Diagnosing Lung Cancer

If lung cancer is suspected as a result of a screening procedure (CT, MRI or PET scan), a small piece of tissue from the lung must be examined under a microscope to look for cancer cells. Called a biopsy, this procedure can be performed in different ways. In some cases, the doctor passes a needle through the skin into the lungs to remove a small piece of tissue; this procedure is often called a needle biopsy.

In other cases, a biopsy may be done during a bronchoscopy. With the patient under sedation, the doctor inserts a small tube through the mouth or nose and into the lungs. The tube, which has a light, small camera and a surgical instrument on the end, allows the doctor to see inside the lung and remove a small tissue sample.

If cancer cells are found in the tissue sample, a genetic test may be performed. The information obtained from the test can help doctors choose the best treatment.

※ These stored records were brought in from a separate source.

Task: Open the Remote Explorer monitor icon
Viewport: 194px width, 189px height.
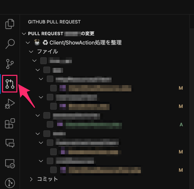Action: point(10,163)
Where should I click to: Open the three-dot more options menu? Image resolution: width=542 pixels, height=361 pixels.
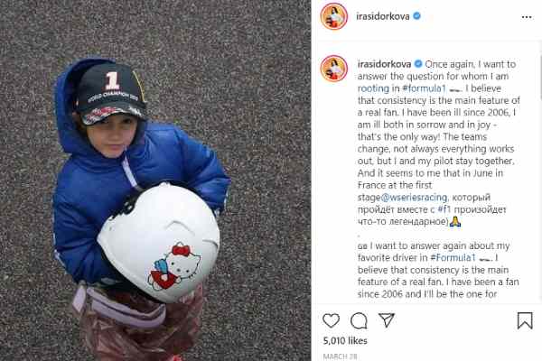coord(527,17)
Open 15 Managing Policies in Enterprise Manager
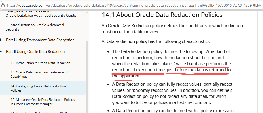Screen dimensions: 263x113 [x=43, y=102]
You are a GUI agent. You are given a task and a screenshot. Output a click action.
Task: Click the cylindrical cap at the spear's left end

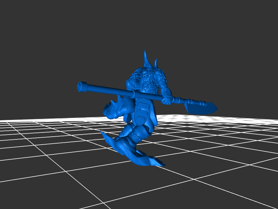tap(82, 87)
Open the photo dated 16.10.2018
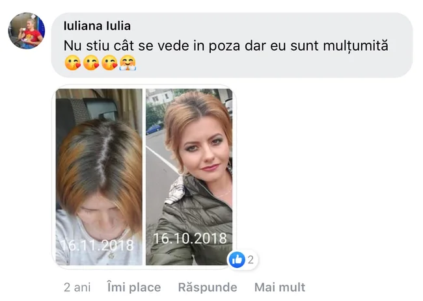The image size is (423, 301). click(x=189, y=177)
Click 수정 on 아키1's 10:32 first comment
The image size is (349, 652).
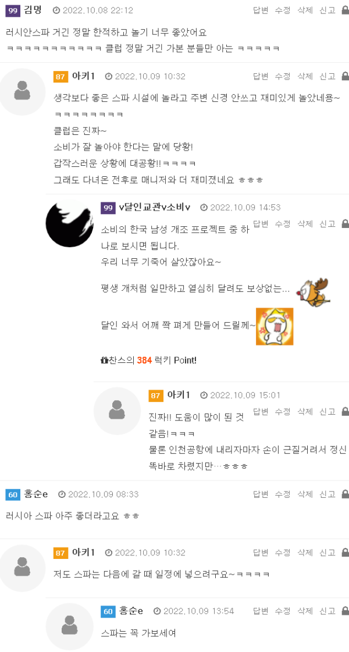(283, 76)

Pathologists (doctors who identify diseases by studying cells and tissues under a microscope) and geneticists (scientists with special training in the study of genes) can give your doctor the information he or she needs to tailor a treatment that will be most effective. These specialists can determine the distinct characteristics of each lung cancer: the tumor type (NSCLC or SCLC, for example); how far it has advanced (its stage); and the mutations (gene changes) that cause or “drive” the cancer.